All entries are to be retyped without alteration.

══ SUPPLIED DATA ══

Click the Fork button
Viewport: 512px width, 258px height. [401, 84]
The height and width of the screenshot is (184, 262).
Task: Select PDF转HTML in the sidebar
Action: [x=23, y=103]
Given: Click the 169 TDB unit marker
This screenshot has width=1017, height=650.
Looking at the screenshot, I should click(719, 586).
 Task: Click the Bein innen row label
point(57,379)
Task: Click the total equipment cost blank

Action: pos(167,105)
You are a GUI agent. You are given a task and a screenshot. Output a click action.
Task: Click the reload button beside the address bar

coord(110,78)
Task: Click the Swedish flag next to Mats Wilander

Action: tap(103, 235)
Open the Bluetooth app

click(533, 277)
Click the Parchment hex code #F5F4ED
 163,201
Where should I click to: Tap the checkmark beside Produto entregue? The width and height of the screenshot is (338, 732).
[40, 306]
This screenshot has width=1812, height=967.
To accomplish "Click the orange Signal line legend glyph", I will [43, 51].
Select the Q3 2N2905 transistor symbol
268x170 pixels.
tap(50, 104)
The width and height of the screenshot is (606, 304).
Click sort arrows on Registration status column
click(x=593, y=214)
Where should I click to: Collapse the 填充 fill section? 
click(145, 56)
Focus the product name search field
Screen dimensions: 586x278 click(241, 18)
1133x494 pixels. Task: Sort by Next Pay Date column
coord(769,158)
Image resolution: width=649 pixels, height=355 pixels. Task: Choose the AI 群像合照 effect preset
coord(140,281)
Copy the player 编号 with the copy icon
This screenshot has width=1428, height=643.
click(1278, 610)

═══

> **ANSWER AREA**
Click the Fork button
Viewport: 512px width, 258px height. [401, 84]
The height and width of the screenshot is (184, 262).
Task: Select PDF转HTML in the sidebar
Action: [x=23, y=103]
Given: Click the 169 TDB unit marker
This screenshot has width=1017, height=650.
Looking at the screenshot, I should click(719, 586).
 Task: Click the Bein innen row label
point(57,379)
Task: Click the total equipment cost blank

Action: pos(167,105)
You are a GUI agent. You are given a task and a screenshot. Output a click action.
Task: Click the reload button beside the address bar

coord(110,78)
Task: Click the Swedish flag next to Mats Wilander

Action: tap(103, 235)
Open the Bluetooth app

click(533, 277)
Click the Parchment hex code #F5F4ED
 163,201
Where should I click to: Tap the checkmark beside Produto entregue? The width and height of the screenshot is (338, 732).
[40, 306]
This screenshot has width=1812, height=967.
To accomplish "Click the orange Signal line legend glyph", I will [43, 51].
Select the Q3 2N2905 transistor symbol
268x170 pixels.
tap(50, 104)
The width and height of the screenshot is (606, 304).
Click sort arrows on Registration status column
click(x=593, y=214)
Where should I click to: Collapse the 填充 fill section? 
click(145, 56)
Focus the product name search field
Screen dimensions: 586x278 click(241, 18)
1133x494 pixels. Task: Sort by Next Pay Date column
coord(769,158)
Image resolution: width=649 pixels, height=355 pixels. Task: Choose the AI 群像合照 effect preset
coord(140,281)
Copy the player 编号 with the copy icon
This screenshot has width=1428, height=643.
click(1278, 610)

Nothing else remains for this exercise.